理解度チェック>
A. オレンジライドの記事から、「ちょっとしたトラブルでインタ」を含むところから始めて「細い道では追い抜きが難しいので、どうしても集団走行になる。」で終わる部分を、そのまま書き出してください。
B. オレンジライドの記事では、このレースで走った距離は何kmでしたか。

安芸灘とびしま海道オレンジライド2010

ちょっとしたトラブルでインターネット環境が途切れていたのと、週末出勤が続いていたのでやっと書けるのだけれど、12月5日(日)に行われた、このレースに参加してきた。

まず総括すると、今年の3月に走った「とびしまハーフマラソン」の時も感じたが、しまなみ海道に比べ、とびしま海道は住民の方々が素朴で、声援が温かい。
仕事の手を休めて、多くの人が本気で手を振り、声をかけてくれる。
天候にも恵まれ、素晴らしい景色を堪能しながらの90kmだった。

ただし、しまなみ海道に比べて施設、設備が弱いことは否めない。
コンビニがおそらくゼロではないかと思うし、道が狭くてカーブが多い。
路面も荒れたところが多く、パンクしている選手をたくさん見かけた。
細い道では追い抜きが難しいので、どうしても集団走行になる。
今回は、一緒に参加した634さんとネコ吉さんと、60kmくらいまで一緒に走った。

保存データ>
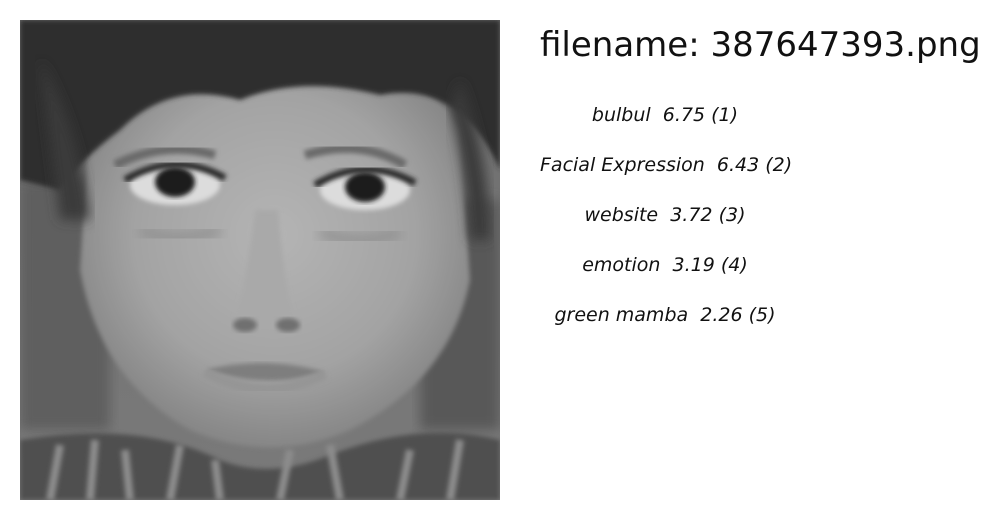 The width and height of the screenshot is (1000, 520). Describe the element at coordinates (622, 215) in the screenshot. I see `prediction-label: website` at that location.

解答はこちら>
A.
ちょっとしたトラブルでインターネット環境が途切れていたのと、週末出勤が続いていたのでやっと書けるのだけれど、12月5日(日)に行われた、このレースに参加してきた。

まず総括すると、今年の3月に走った「とびしまハーフマラソン」の時も感じたが、しまなみ海道に比べ、とびしま海道は住民の方々が素朴で、声援が温かい。
仕事の手を休めて、多くの人が本気で手を振り、声をかけてくれる。
天候にも恵まれ、素晴らしい景色を堪能しながらの90kmだった。

ただし、しまなみ海道に比べて施設、設備が弱いことは否めない。
コンビニがおそらくゼロではないかと思うし、道が狭くてカーブが多い。
路面も荒れたところが多く、パンクしている選手をたくさん見かけた。
細い道では追い抜きが難しいので、どうしても集団走行になる。

B. 90kmです。